Prelude to the main theorem: Now we want to show that indeed if there are three terms in arithmetic progression, then they are all in the same block no matter how small the block gets.

Theorem 2: JSn is anti-arithmetic for all n >= 1.
Proof: Suppose on the contrary that JSn is arithmetic for some n >= 1. Then by Lemma 1, there exists 3 terms in JSn in arithmetic progression. We show by induction on m, that if there are 3 terms in arithmetic progression then they must all be in the same block when JSn is divided into 2^m blocks (1 <= m <= n+1). Base Case: m = 1. By Theorem 1, JSn can be divided into 2 blocks with all the odds in one block and all the evens in another block. Hence all 3 terms of the arithmetic progression must be from one of the 2 blocks. Assume that for some k >= 1, all 3 terms in the arithmetic progression are in the same block when JSn is divided into 2^k consecutive blocks. Say it is in block B. Now consider JSn divided into 2^(k+1) consecutive blocks. Each of the 2^k consecutive blocks are just divided into 2 halves. Thus B is divided into two blocks with distinct remainders modulo 2^(k+1) by Theorem 1. Thus we reason that all 3 terms must all be in one of the new blocks. (Similar reasoning modulo 2^(k+1). If the numbers are a, b, and c. Then a == b == c == w modulo 2^k since they are in the same block. Now they are all congruent modulo 2^(k+1) and we are finished or a == b == u and c == v modulo 2^(k+1) or a == u and b == c == v modulo 2^(k+1) since the original block is divided into two blocks, the first half say == u modulo 2^(k+1) and the second half say == v modulo 2^(k+1). In either case, a - b and b - c given difference values modulo 2^(k+1) so all three must be in the same block.) Thus all 3 terms must be in the same block no matter how small the block since we can take JSn in 2^(m+1) blocks. But then each block has only 1 term! This is impossible, so JSn is anti-arithmetic.
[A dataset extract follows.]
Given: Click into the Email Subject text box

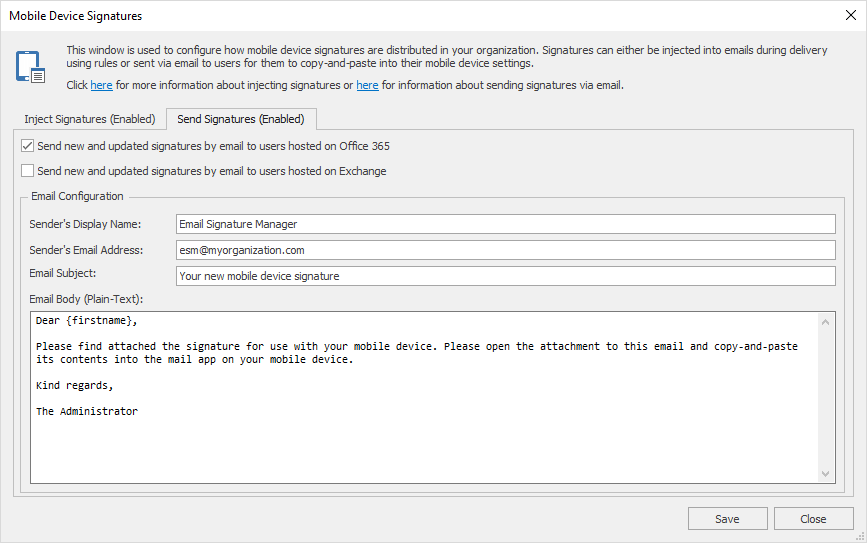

Corollary 1: Any subsequence of JSn, for all n, is also anti-arithmetic.
Proof: If otherwise, then there are three terms in the original JSn that are in arithmetic progression. Impossible. In our solution, we used Corollary 1 by generating the largest possible JSn that we could. Then for any value, N, less than or equal to 2^(n+1) the problem wanted we output the subsequence of JSn with values <= N in the order in which the appear in JSn.